The first, and most obvious, mistake was to give the appearance of being prepared to disregard two of the most dependable constituencies of the Democrats in order to reach out to a lost constituency. The dependable constituencies are, of course, African-Americans and non-Southern liberals to whom the Confederate battle flag is a symbol of raw hatred, slavery, insurrection, vigilante violence, segregation, and some of the most shameful episodes in the past of the Democratic Party. For us the Confederate battle flag is a zero tolerance issue. As a symbol it is so loaded with negativity that we can't even hint at endorsing it.
The second, and more subtle, mistake was to use the larger formula "guys in pickups with Confederate flags." Just as African-Americans and non-Southern liberals are hypersensitive to the symbolism of the flag, Southern liberals and moderates (and, I suppose, conservatives) are hypersensitive to any hint of patronizing and stereotyping by outsiders. Dean may as well have said "I want to be the candidate of toothless, inbred, redneck hillbillies." In an attempt to reach out to rural and small town poor whites, he instead reinforced the existing wall of suspicion between them and Democrats. It is very much to his credit that he got this point, and it is to the credit of those who helped him understand it (those included, at least, John Edwards and Jimmy Carter).
His third mistake, which he may or may not have gotten, is that it is just bad tactics to discuss strategy in public. You don't go around talking third-person about manipulating people, even if if you have their best interests at heart. "I want to get these goobers to vote for me," sounds too Machiavellian. If he wants their votes he needs to speak directly to them, in second-person. He needs to spend time with them and listen. He can't cry out, "we're better for you; why can't you get that?" and expect a favorable response. He need to go to them, in their space, and listen respectfully to their concerns. Only then should he say, "I can help you." He needs to ask as much as announce.

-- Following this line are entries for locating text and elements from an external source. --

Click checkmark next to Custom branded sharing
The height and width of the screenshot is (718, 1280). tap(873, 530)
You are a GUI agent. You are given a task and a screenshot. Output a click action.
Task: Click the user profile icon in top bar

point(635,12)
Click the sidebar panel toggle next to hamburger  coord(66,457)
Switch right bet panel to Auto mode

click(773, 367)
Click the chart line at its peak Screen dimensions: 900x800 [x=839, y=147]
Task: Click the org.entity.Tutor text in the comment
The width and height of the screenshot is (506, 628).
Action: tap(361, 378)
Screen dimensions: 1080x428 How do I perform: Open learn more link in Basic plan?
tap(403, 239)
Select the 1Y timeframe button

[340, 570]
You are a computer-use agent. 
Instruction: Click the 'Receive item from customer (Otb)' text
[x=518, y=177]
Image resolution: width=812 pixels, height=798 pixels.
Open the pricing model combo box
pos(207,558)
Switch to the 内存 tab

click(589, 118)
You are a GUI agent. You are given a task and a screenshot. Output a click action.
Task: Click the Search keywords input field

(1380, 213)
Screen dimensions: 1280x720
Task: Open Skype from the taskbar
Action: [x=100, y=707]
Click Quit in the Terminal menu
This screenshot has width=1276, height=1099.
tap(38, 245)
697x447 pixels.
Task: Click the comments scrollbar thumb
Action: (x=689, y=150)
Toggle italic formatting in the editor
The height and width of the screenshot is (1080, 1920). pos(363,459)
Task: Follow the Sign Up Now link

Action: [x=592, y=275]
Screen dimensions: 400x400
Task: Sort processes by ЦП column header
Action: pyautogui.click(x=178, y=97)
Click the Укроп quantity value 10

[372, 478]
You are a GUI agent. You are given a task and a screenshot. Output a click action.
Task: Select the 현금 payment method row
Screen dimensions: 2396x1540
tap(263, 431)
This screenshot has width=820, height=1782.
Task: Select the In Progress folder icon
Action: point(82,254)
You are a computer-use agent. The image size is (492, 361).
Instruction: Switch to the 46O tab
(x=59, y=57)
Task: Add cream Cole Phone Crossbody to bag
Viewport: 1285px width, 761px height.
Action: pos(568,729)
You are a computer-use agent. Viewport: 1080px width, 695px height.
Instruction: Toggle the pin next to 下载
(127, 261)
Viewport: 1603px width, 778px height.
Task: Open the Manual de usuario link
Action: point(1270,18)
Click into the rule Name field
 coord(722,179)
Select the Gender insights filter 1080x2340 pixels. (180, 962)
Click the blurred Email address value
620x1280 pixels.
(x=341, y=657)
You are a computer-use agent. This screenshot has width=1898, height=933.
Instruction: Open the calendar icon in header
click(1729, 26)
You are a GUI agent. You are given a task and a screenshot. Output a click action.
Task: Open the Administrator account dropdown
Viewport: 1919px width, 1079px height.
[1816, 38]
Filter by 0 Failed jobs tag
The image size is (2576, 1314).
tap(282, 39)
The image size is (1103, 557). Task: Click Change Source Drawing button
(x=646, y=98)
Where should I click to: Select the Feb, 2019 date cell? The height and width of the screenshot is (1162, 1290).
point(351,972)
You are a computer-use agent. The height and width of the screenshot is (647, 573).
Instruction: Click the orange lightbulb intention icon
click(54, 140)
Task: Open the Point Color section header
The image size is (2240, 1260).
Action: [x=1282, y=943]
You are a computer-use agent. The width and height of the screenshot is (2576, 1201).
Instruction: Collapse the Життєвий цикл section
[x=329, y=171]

Large portions of the South, Midwest, and real West vote Republican for no other reason than that they are suspicious of Democrats. They find Republicans more likeable and sympathetic even as they get screwed by them. Some of that is the result of some really skillful propaganda work by a generation of Republican operatives that appeared on the stage in the seventies. They are sharp and embarrassingly well funded. But there is a limit of how many of our troubles we can blame on them. We need to take a good look at some of our self-inflicted injuries.
Dean may or may not recover from this (I'm betting he will). However, we shouldn't dismiss this as just Dean's problem. Too many Democrats make the same kind of mistakes. So do Republicans, but they can afford it. We can't; we are the opposition party. If we are going to retake some of the levers of power and begin to undo the damage of Bush and the radical Republicans, we need to expand our base and stop making avoidable mistakes.